In sports practice, two athletes may follow the same training program, with the same load and recovery routine, yet present completely different injury risks. While one progresses consistently, the other accumulates muscle, tendon, or joint injuries.
These differences are not explained solely by technique, intensity, or training adherence. Genetics plays an important role in this scenario, influencing tissue structure, response to mechanical stress, and recovery capacity.
Why isn’t injury risk the same for everyone?
The body responds to training as an adaptive stimulus. However, the quality of this adaptation varies between individuals.
Genetic factors may influence:
Tendon and ligament integrity
Collagen composition and organization
Inflammatory response to exercise
Tissue repair capacity
Tolerance to training volume and intensity
In practice, this means that the same stimulus may be appropriate for one athlete and excessive for another.
Which tissues are most influenced by genetics?
Genetics has a significant impact on tissues exposed to repetitive stress in sports, such as:
Muscles
Tendons
Ligaments
Cartilage
Genetic variants related to collagen production and remodeling may confer greater or lower tolerance to overload, helping explain the higher incidence of:
Recurrent muscle injuries
Tendinopathies
Ligament ruptures
Chronic effort-related pain
Does genetics determine whether an athlete will get injured?
Genetics does not determine injury, but modulates risk.
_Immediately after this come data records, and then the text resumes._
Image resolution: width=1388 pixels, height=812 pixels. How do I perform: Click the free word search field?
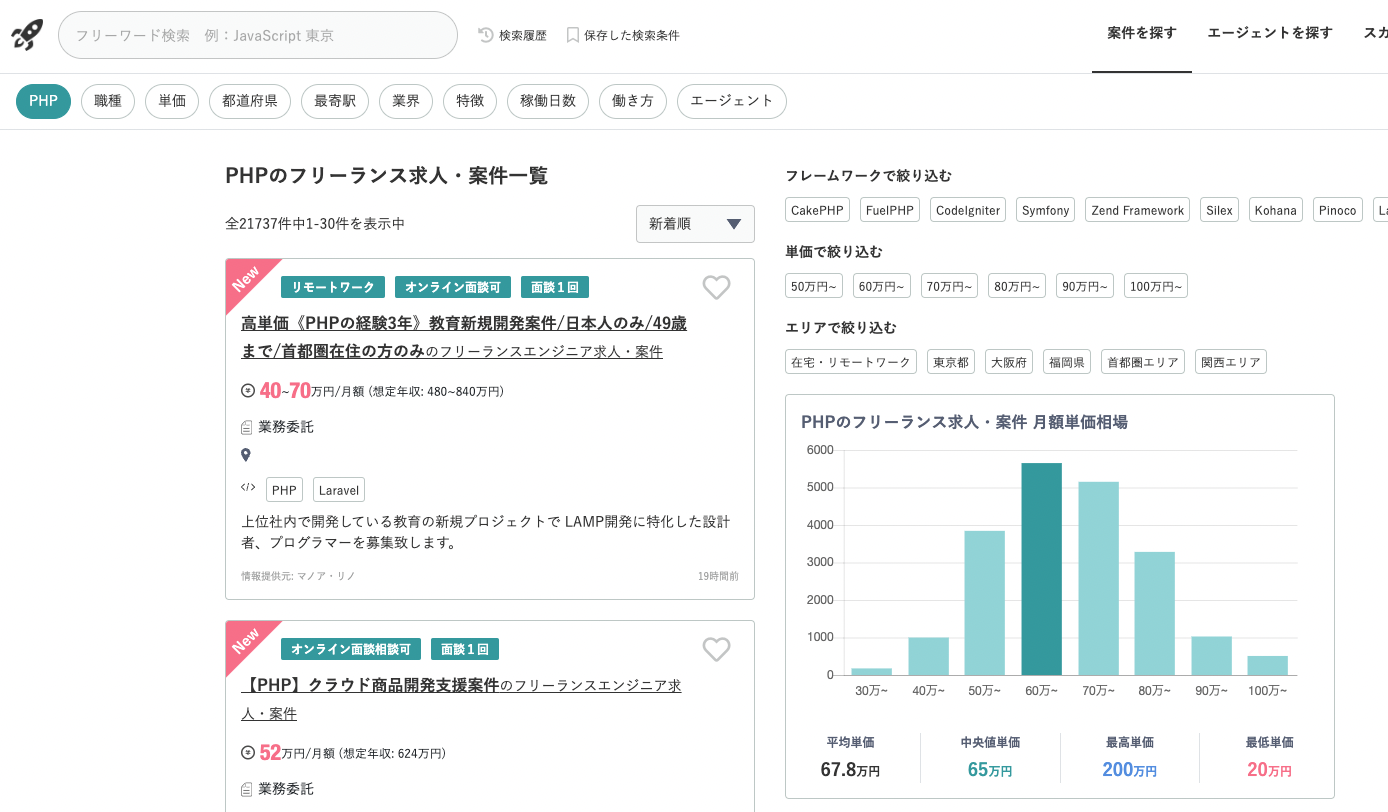click(x=258, y=35)
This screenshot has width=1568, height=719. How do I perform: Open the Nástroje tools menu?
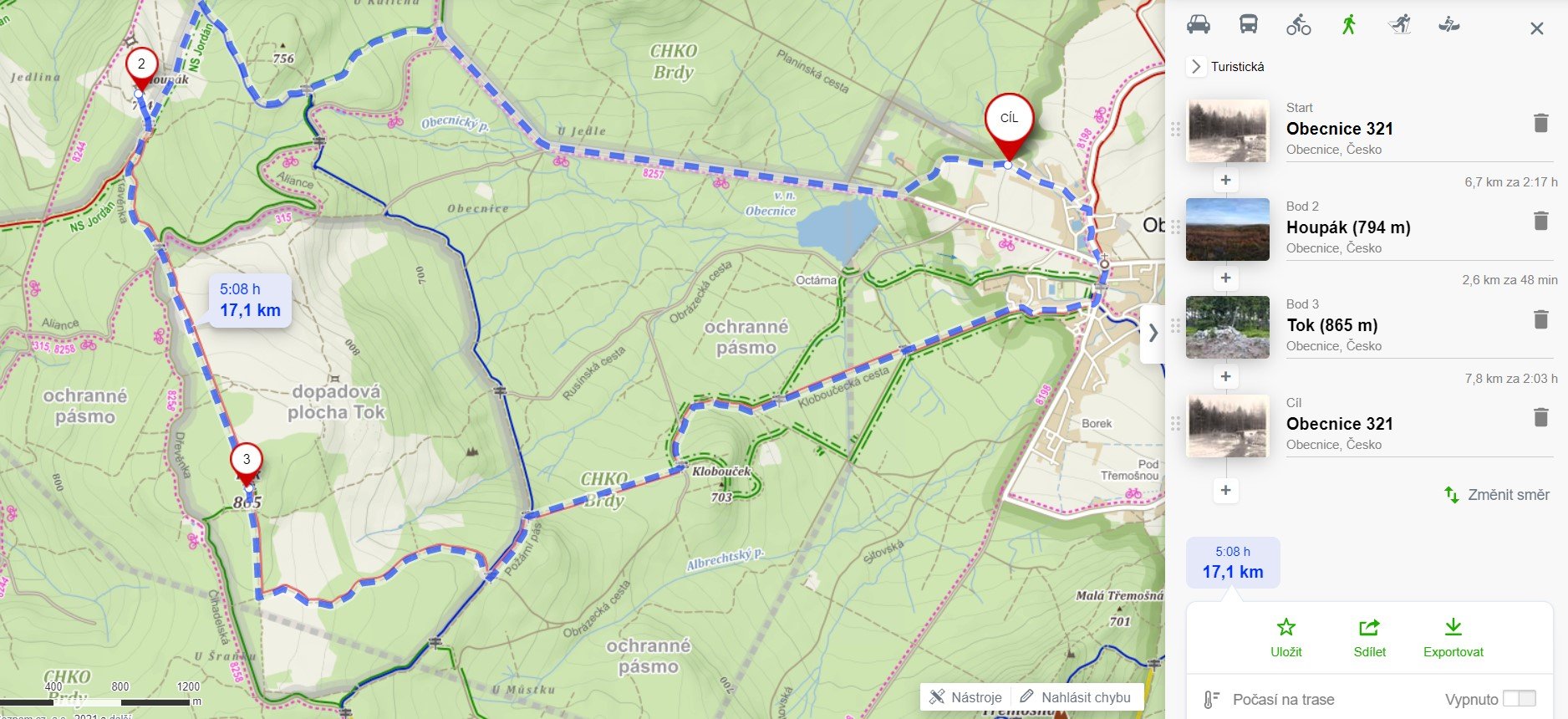(x=965, y=697)
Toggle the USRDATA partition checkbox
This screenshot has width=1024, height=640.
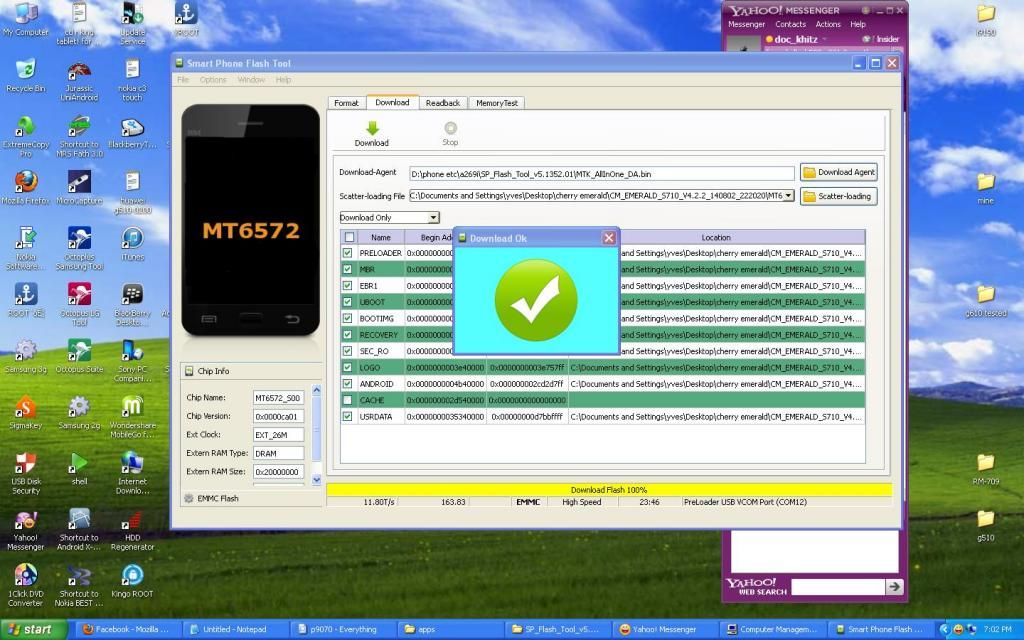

It indicates how the body tends to respond to physical stress, not whether an injury will necessarily occur.
Clinically, this allows practitioners to:
Design injury prevention strategies
Anticipate vulnerabilities
Adjust training load
Plan recovery more strategically
How does genetics influence post-training recovery?
In addition to injury risk, genetics also affects recovery speed and quality.
Some individuals show:
Slower muscle recovery
Prolonged inflammation after exercise
Greater need for rest between sessions
If not respected, accumulated microdamage may evolve into structural injuries, even in well-conditioned athletes.
When is genetic analysis most useful?
Genetic analysis is particularly useful for:
Athletes with recurrent injury history
High-impact or high-intensity sports participants
Individuals who “do everything right” yet still get injured
Return-to-play planning after injury
Sports with repetitive movement patterns (running, cross-training, football, tennis, strength training)
In these scenarios, genetics enhances planning but does not replace physical assessment or professional follow-up.
Clinical application: using genetics in injury prevention
In clinical and sports practice, genetics can help to:
Individualize training volume and intensity
Guide strength and mobility strategies
Adjust recovery and rest periods
Reduce chronic overload risk
Improve communication between practitioner and athlete
The goal is not to limit performance, but to build safer and more sustainable strategies.
What genetics does NOT replace
It is important to emphasize that genetics:
Does not replace physical assessment
Does not eliminate the need for proper technique
Does not replace professional supervision
Does not predict exactly when or where an injury will occur
It acts as a complementary tool that integrates biological data into training planning.
Conclusion
Injury prevention in sports goes beyond generic training programs and protocols.
Genetics helps us understand how each body responds to physical stress, enabling better risk anticipation and more personalized training and recovery strategies.
In practice, integrating genetics into sports means training smarter—not more cautiously.
Scientific reference
Del Coso J, Rodas G, Soler-Aguinaga A, López-Del Campo R, Resta R, González-Rodenas J, et al.
ACTN3 XX genotype negatively affects running performance and increases muscle injury incidence in LaLiga football players. Genes (Basel). 2024;15(3):386. doi:10.3390/genes15030386.